Scan the records for the word "height". Copy each line that includes it.
-=-=-
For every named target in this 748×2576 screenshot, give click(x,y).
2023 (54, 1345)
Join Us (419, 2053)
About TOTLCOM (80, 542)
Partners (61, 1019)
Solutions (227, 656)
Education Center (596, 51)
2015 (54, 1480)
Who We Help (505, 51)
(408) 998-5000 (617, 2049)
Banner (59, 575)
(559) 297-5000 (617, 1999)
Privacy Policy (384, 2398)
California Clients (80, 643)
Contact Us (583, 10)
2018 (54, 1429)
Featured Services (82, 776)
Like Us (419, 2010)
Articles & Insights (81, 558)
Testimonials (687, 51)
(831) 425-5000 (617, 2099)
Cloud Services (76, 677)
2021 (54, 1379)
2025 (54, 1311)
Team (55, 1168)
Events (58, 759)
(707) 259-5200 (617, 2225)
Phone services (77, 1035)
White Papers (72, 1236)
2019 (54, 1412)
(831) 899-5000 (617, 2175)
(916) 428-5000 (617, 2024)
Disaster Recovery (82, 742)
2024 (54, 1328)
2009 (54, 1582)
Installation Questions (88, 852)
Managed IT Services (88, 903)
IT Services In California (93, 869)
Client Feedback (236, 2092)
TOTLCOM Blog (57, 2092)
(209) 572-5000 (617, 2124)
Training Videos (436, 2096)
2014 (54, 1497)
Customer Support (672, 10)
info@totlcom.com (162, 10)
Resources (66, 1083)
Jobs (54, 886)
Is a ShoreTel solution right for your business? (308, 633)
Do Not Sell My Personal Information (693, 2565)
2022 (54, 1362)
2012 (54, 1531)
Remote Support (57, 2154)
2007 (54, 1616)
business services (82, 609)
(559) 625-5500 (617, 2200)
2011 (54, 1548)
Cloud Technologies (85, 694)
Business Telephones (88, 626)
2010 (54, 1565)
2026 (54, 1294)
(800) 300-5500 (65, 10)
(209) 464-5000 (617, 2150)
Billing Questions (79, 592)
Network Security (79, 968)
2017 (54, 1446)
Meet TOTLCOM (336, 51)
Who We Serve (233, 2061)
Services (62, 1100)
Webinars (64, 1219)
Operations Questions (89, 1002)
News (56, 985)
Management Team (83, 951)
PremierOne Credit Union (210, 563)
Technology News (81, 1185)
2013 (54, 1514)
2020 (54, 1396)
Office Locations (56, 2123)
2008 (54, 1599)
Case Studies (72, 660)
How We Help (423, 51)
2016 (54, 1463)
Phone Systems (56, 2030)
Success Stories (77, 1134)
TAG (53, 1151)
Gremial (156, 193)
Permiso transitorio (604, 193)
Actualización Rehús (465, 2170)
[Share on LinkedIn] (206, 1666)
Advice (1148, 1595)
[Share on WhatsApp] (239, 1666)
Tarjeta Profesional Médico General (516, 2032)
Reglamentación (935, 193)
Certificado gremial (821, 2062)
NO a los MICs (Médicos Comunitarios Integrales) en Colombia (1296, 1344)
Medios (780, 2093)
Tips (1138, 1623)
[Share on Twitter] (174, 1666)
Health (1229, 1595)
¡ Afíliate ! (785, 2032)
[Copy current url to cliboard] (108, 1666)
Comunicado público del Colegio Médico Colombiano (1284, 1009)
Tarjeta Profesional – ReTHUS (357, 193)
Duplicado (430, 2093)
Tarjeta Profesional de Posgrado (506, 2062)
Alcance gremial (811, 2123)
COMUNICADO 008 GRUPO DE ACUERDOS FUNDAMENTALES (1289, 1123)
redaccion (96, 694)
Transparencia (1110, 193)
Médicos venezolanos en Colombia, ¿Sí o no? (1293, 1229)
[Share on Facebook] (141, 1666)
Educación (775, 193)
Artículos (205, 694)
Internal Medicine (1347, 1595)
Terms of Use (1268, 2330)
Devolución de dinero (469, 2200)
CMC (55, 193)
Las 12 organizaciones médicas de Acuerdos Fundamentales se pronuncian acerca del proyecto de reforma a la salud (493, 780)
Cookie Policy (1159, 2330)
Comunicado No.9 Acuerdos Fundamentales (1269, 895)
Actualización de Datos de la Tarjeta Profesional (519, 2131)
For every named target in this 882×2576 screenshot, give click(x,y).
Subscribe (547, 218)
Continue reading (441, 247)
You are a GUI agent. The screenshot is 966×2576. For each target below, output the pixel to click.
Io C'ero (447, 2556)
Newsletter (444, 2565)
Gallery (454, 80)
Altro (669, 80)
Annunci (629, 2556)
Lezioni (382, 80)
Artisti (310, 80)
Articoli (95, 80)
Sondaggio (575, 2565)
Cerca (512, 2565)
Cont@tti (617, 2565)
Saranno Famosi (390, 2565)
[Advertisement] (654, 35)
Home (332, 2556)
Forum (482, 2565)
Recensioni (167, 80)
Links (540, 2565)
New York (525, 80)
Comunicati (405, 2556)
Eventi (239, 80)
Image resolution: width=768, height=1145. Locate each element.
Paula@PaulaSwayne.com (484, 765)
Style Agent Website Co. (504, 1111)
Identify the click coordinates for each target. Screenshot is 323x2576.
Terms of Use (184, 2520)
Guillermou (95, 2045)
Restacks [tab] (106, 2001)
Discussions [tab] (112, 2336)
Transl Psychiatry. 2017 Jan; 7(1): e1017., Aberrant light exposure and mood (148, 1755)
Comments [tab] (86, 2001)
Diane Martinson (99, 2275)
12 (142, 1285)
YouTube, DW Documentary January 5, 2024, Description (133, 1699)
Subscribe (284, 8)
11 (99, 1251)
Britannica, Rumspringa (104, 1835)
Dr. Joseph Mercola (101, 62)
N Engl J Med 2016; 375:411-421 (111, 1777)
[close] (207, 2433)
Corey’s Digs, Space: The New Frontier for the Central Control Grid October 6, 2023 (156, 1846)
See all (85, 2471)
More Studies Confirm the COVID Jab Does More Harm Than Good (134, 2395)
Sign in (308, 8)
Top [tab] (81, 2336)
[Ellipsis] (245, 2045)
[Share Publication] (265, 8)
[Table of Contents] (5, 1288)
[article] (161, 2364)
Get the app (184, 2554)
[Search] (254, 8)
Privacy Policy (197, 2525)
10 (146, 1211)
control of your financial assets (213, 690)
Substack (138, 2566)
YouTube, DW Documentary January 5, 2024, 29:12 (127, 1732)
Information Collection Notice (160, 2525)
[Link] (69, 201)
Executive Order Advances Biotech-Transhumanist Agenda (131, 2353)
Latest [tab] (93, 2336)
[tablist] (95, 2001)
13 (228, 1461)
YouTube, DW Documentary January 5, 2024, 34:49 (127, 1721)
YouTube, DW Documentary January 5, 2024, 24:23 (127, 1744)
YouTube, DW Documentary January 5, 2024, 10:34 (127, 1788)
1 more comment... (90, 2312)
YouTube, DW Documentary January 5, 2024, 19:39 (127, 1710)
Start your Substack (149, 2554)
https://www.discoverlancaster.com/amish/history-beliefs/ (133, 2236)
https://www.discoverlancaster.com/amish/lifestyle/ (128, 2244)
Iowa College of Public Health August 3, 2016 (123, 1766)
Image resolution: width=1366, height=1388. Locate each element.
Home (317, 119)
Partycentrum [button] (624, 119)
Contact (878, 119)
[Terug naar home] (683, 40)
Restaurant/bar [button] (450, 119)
-=-=-
• **Solution**
Image resolution: width=768, height=1145. Locate each element.
Image resolution: width=1366, height=1388. Locate each element.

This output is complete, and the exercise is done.